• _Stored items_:
========

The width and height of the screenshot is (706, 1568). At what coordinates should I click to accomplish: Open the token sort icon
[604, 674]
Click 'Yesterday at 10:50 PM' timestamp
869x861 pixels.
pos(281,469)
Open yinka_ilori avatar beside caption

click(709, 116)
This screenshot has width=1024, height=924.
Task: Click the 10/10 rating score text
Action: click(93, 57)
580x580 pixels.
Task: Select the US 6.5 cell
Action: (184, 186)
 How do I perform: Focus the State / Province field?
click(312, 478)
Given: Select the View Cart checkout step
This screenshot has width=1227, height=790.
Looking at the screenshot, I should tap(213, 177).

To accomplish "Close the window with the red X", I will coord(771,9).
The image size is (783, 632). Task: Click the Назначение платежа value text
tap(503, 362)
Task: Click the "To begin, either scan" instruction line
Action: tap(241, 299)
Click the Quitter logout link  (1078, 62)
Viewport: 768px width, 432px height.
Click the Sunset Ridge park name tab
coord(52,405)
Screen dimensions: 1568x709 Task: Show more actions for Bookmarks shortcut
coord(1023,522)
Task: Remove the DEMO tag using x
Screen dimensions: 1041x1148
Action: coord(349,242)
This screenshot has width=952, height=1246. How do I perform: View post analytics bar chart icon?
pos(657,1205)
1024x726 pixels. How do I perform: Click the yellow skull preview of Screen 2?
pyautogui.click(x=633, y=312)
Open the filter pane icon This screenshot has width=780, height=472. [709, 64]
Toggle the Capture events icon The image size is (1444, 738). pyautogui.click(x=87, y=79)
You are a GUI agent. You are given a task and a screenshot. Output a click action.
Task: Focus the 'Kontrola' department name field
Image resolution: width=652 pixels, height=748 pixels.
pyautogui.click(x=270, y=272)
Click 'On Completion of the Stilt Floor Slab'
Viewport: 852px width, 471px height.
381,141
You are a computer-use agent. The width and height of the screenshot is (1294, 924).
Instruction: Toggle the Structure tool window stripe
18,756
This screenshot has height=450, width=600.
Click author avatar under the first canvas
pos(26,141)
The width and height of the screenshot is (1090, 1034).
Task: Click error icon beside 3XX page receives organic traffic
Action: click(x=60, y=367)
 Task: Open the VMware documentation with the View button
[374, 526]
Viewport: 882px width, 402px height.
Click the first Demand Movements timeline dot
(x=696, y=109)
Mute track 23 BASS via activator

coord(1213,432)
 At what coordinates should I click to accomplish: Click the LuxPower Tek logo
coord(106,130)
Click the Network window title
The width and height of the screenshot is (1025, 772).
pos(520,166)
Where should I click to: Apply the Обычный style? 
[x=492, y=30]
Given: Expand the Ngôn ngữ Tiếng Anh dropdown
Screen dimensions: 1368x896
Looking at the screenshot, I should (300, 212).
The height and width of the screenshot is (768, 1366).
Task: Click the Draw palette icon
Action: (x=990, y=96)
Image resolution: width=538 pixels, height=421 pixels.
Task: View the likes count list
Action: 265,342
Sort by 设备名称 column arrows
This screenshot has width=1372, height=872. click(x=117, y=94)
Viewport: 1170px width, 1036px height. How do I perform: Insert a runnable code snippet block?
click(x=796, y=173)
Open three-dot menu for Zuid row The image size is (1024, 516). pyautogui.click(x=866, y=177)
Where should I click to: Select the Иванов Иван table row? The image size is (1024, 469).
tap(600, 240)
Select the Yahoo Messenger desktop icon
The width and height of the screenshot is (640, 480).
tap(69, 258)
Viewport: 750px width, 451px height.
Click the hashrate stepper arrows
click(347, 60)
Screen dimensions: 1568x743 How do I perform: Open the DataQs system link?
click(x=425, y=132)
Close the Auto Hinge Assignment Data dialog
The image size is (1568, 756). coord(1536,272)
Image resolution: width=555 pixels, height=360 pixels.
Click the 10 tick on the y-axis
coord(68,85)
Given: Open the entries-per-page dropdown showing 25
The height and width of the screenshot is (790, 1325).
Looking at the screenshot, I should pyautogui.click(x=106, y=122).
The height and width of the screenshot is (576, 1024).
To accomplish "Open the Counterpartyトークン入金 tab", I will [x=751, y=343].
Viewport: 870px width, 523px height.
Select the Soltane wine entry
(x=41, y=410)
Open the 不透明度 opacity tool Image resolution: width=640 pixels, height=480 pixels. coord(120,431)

========

• _WORK TO COMPLETE_: Reproduce exactly the stretch of lines that starts at the one containing "The height and width of the screenshot is (790, 1325)." and ends with the final line of the data, including both ends and nothing more.

• _SOLUTION FOR THIS TASK_:
The height and width of the screenshot is (790, 1325).
Looking at the screenshot, I should pyautogui.click(x=106, y=122).
The height and width of the screenshot is (576, 1024).
To accomplish "Open the Counterpartyトークン入金 tab", I will [x=751, y=343].
Viewport: 870px width, 523px height.
Select the Soltane wine entry
(x=41, y=410)
Open the 不透明度 opacity tool Image resolution: width=640 pixels, height=480 pixels. coord(120,431)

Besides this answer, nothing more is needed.